### Source excerpt

Re: BitmapHeapScan streaming read user and prelim refactoring

From: Tomas Vondra <tomas(dot)vondra(at)enterprisedb(dot)com>
To: Melanie Plageman <melanieplageman(at)gmail(dot)com>, Heikki Linnakangas <hlinnaka(at)iki(dot)fi>
Cc: Dilip Kumar <dilipbalaut(at)gmail(dot)com>, Robert Haas <robertmhaas(at)gmail(dot)com>, Nazir Bilal Yavuz <byavuz81(at)gmail(dot)com>, Andres Freund <andres(at)anarazel(dot)de>, Pg Hackers <pgsql-hackers(at)postgresql(dot)org>, Thomas Munro <thomas(dot)munro(at)gmail(dot)com>
Subject: Re: BitmapHeapScan streaming read user and prelim refactoring
Date: 2024-03-21 14:55:14
Message-ID: a31bd142-1d4a-4732-8862-7e009e453b99@enterprisedb.com
Views: Raw Message | Whole Thread | Download mbox | Resend email
Thread:
Lists: pgsql-hackers

On 3/14/24 19:16, Melanie Plageman wrote:
> ...
>
> Attached v6 is rebased over your new commit. It also has the "fix" in
> 0010 which moves BitmapAdjustPrefetchIterator() back above
> table_scan_bitmap_next_block(). I've also updated the Streaming Read API
> commit (0013) to Thomas' v7 version from [1]. This has the update that
> we theorize should address some of the regressions in the bitmapheapscan
> streaming read user in 0014.
>

Based on the recent discussions in this thread I've been wondering how
does the readahead setting for the device affect the behavior, so I've
modified the script to test different values for this parameter too.

Considering the bug in the v7 patch (reported yesterday elsewhere in
this thread), I had to use the v6 version for now. I don't think it
makes much difference, the important parts of the patch do not change.

The complete results are far too large to include here (multiple MBs),
so I'll only include results for a small subset of parameters (one
dataset on i5), and some scatter charts with all results to show the
overall behavior. (I only have results for 1M rows so far).

Complete results (including the raw CSV etc.) are available in a git
repo, along with jupyter notebooks that I started using for experiments
and building the other charts:

https://github.com/tvondra/jupyterlab-projects/tree/master

If you look at the attached PDF table, the first half is for serial
execution (no parallelism), the second half is with 4 workers. And there
are 3 different readahead settings 0, 1536 and 12288 (and then different
eic values for each readahead value). The readahead values are chosen as
"disabled", 6x128kB and the default that was set by the kernel (or
wherever it comes from).

There are pretty clear patterns:

* serial runs with disabled readahead - The patch causes fairly serious
regressions (compared to master), if eic>0.

* serial runs with enabled readahead - there's still some regression for
lower matches values. Presumably, at higher values (which means larger
fraction of the table matches) the readahead kicks in, leaving the lower
values as if readahead was not enabled.

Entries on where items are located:
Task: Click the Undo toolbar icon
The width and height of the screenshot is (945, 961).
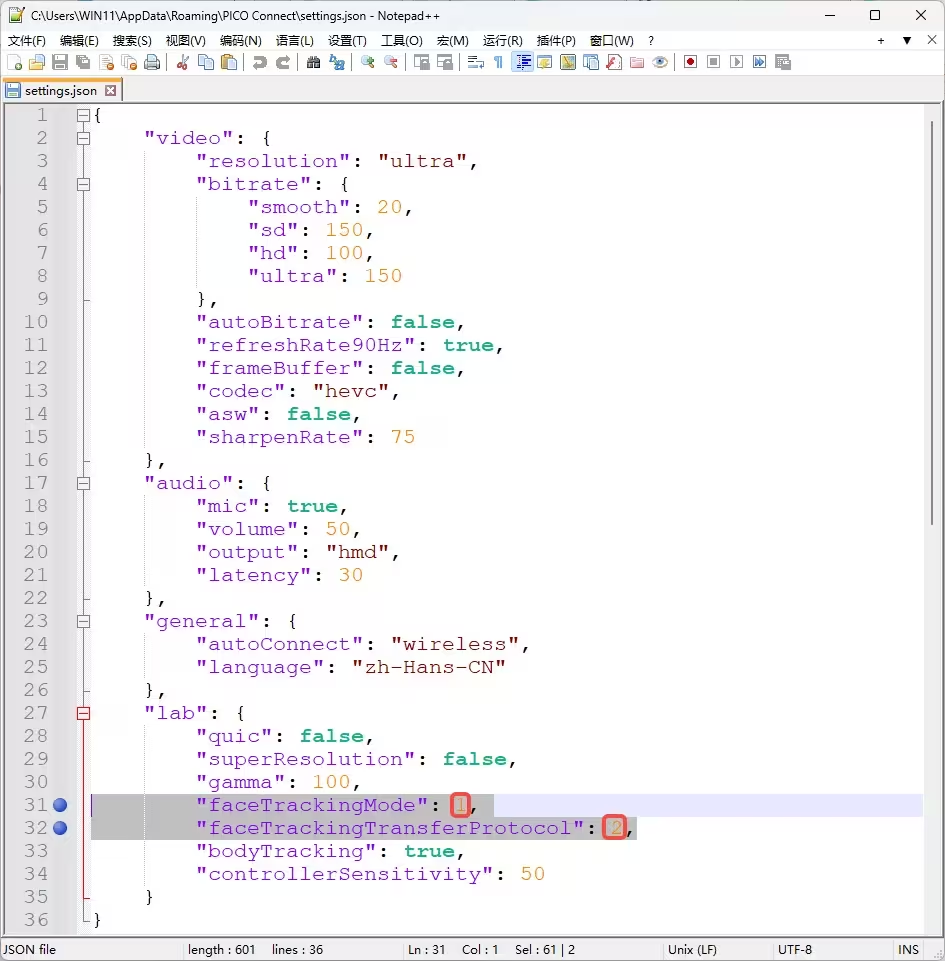Action: 259,62
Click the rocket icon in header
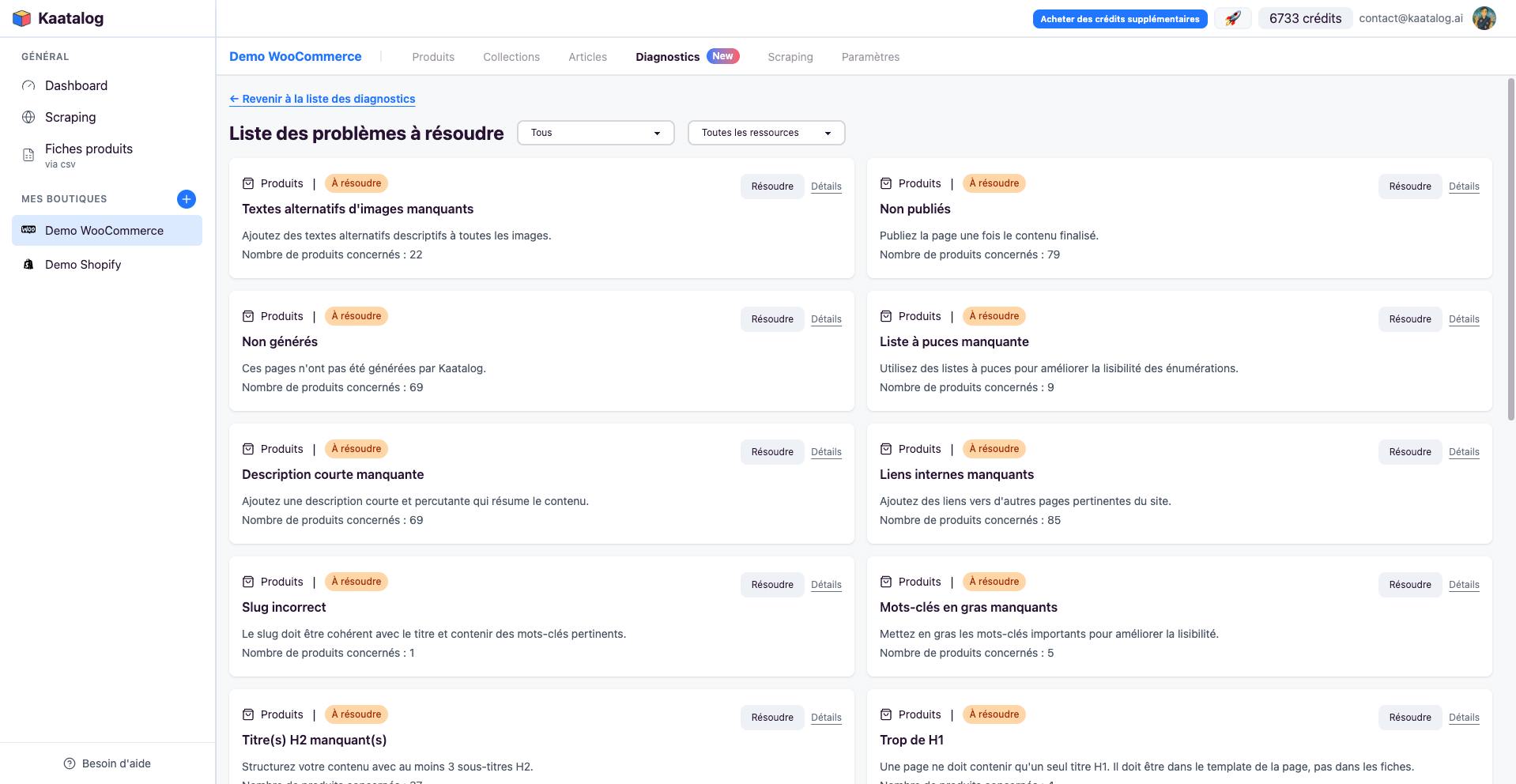 coord(1232,18)
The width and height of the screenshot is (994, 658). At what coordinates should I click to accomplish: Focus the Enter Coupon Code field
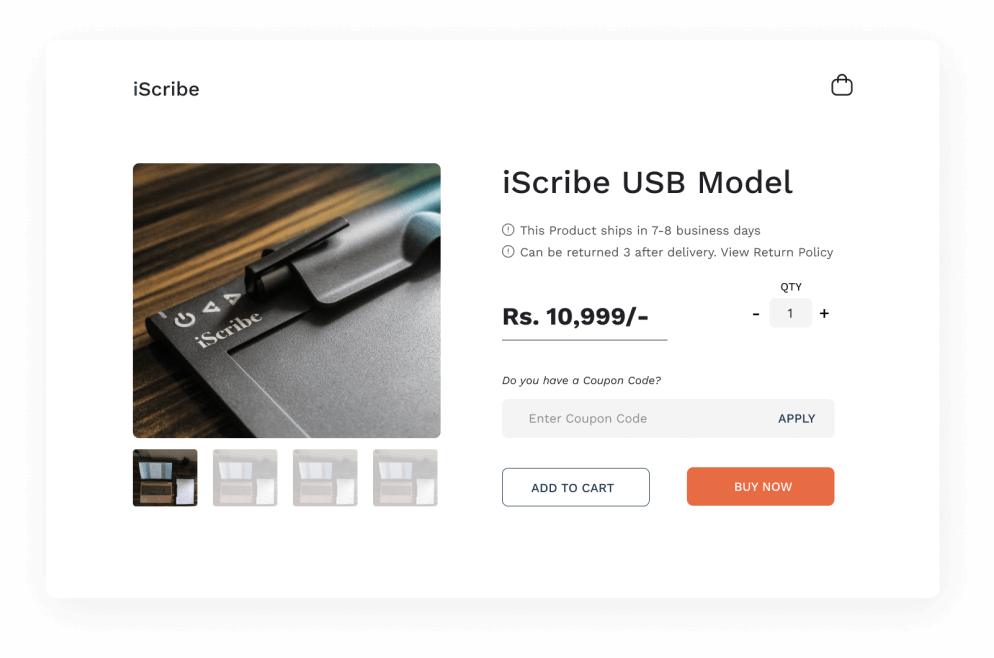click(x=634, y=418)
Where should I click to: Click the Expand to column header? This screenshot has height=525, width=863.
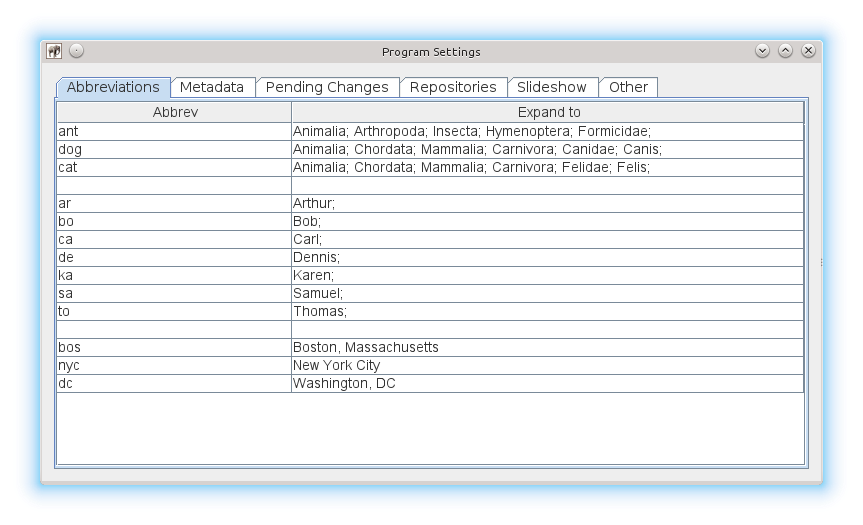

### Exercise requirements
(A) In the mailing-list message about readahead benchmarks, which patch version was used for testing, and why?
(B) Name every recipient on the Cc line of the mailing-list message about readahead benchmarks.
(C) Pick up the mailing-list message about readahead benchmarks after its last sentence and continue writing it.

### Answers given
(A) Version v6, because of a bug in the v7 patch that was reported yesterday elsewhere in the thread.

(B) Dilip Kumar, Robert Haas, Nazir Bilal Yavuz, Andres Freund, Pg Hackers, Thomas Munro

(C)
* parallel runs - The regression is much smaller, either because the
parallel workers issue requests almost as if there was readahead, or
maybe it implicitly disrupts the readahead. Not sure.

The other datasets are quite similar, feel free to check the git repo
for complete results.

One possible caveat is that maybe this affects only cases that would not
actually use bitmap scans? But if you check the attached scatter charts
(PNG), that only show results for cases where the planner would actually
pick bitmap scans on it's own, there are plenty such cases.

For the 0012 patch (chart on left), there's almost no such problem - the
results are very close to master. Similarly, there are regressions even
on the chart with readahead, but it's far less frequent/significant.

The question is whether readahead=0 is even worth worrying about? If
disabling readahead causes serious regressions even on master (clearly
visible in the PDF table), would anyone actually run with it disabled?

But I'm not sure that argument is very sound. Surely there are cases
where readahead may not detect a pattern, or where it's not supported
for some arbitrary reason (e.g. I didn't have much luck with this on
ZFS, perhaps other filesystems have similar limitations). But also what
about direct I/O? Surely that won't have readahead by kernel, right?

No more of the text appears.